US Elections: Results, Analysis and Implications


November 10, 2008 4:32 pm EST


Written by,

Professor (Emeritus) Kamuti Kiteme, Ed.D

Karibu Rais Obama!

The 44th President, elected 221 years after the United States Constitution was first adopted in 1787, is an embodiment of the change he preaches. For the previous 43 Presidents, from George Washington (1st) to George W. Bush (43rd), have all been white.

It is hard to believe that the United States of America has actually elected its first African-American President – Barack Hussein Obama – the 47-year-old son of a Kenyan father and a white American mother. Tragically, neither parent lived to witness this history-making event.

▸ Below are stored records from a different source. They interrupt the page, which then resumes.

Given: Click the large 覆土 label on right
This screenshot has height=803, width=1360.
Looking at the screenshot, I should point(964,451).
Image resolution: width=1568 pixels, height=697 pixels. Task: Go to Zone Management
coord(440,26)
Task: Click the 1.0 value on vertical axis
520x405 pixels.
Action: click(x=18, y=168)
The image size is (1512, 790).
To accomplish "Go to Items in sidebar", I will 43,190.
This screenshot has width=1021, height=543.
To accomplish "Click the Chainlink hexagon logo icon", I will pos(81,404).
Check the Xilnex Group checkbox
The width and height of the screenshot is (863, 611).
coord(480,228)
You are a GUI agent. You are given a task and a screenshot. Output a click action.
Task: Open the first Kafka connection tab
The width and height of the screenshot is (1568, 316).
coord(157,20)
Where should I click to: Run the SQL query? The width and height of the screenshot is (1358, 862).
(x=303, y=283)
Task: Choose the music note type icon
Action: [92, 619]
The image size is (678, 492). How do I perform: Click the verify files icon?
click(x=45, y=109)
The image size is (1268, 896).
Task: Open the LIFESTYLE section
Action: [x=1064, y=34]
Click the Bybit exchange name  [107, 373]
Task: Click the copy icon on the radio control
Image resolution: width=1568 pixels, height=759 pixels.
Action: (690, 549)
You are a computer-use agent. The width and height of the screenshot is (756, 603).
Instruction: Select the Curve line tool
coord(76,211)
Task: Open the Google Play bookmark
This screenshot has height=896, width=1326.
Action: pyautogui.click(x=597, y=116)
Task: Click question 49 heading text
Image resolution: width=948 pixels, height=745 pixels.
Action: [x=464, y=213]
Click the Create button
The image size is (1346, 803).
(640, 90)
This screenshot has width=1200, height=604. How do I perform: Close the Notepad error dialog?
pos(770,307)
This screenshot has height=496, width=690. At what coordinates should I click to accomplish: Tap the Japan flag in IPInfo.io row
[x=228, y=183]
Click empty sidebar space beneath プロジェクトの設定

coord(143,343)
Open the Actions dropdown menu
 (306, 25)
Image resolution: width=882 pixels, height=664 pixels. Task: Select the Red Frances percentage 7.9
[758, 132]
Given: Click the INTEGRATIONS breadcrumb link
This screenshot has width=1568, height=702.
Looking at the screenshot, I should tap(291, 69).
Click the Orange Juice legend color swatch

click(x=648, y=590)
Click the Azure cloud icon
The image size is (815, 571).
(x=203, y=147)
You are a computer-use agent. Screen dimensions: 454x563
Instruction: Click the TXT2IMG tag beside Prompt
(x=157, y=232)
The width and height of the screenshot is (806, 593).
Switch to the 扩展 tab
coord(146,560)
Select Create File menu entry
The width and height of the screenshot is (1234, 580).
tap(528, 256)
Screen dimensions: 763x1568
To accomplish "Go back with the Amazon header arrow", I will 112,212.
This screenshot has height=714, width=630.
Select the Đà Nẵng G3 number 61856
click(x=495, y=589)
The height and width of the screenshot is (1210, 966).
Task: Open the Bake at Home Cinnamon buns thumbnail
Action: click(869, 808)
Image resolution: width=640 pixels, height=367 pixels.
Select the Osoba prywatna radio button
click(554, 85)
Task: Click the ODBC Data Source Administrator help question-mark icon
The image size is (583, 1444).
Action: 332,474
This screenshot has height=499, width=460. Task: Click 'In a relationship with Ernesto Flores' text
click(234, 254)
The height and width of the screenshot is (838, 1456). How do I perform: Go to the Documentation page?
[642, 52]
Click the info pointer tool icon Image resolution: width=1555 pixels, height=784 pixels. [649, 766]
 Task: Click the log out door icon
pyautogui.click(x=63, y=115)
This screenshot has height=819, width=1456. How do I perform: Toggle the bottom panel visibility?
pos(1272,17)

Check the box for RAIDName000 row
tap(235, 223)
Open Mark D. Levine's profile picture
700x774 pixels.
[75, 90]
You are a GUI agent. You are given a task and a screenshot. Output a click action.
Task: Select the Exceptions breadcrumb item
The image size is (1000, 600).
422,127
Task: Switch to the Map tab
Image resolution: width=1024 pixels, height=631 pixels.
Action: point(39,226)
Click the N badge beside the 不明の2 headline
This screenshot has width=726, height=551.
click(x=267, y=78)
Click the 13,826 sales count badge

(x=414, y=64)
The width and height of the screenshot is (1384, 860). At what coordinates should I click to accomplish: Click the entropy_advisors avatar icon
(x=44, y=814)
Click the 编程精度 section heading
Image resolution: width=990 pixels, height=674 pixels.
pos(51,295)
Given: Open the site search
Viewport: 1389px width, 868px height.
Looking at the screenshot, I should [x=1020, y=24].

Even before inauguration, Jan. 20, 2009, the President-elect faces a myriad of hurdles and challenges, both at home and abroad.

First: President Obama will have to grab the bull by its horns and formulate innovative and comprehensive methods (even if unpopular) to extricate America and the world from the ruins of the current economic recession. In the 1930’s, President Franklin D. Roosevelt confronted the Depression squarely, saving America from a national economic catastrophe. President Obama’s task in the present day will be no less onerous.

Second: the new Black President will preside over a White House and national white male-dominated establishment.

To illustrate: African-Americans constitute about 13% of the US population. If elections were free, fair and color-blind, proportional representation of blacks at all levels of government would be 13%.

However, the US Senate membership reflects blatant racial inequality with zero black members (Obama was the only black) out of 100 (0%). The House of Representatives distinguishes itself by having 42 black members out of 435 (9.7%). The 50 States fall behind with only two black Governors – Deval Patrick of Massachusetts and David Paterson of New York (4%).

By contrast, the figures show representation by women as follows: the Senate, 17 members (17%), the House, 74 members (17%); Governors, 8 (16%). Clearly the US is a far cry from more progressive countries like Rwanda and Sweden, which have 53% and 49% women Members of Parliament respectively. Shamefully, Kenya has only 18 women MPs out of 222 (8%).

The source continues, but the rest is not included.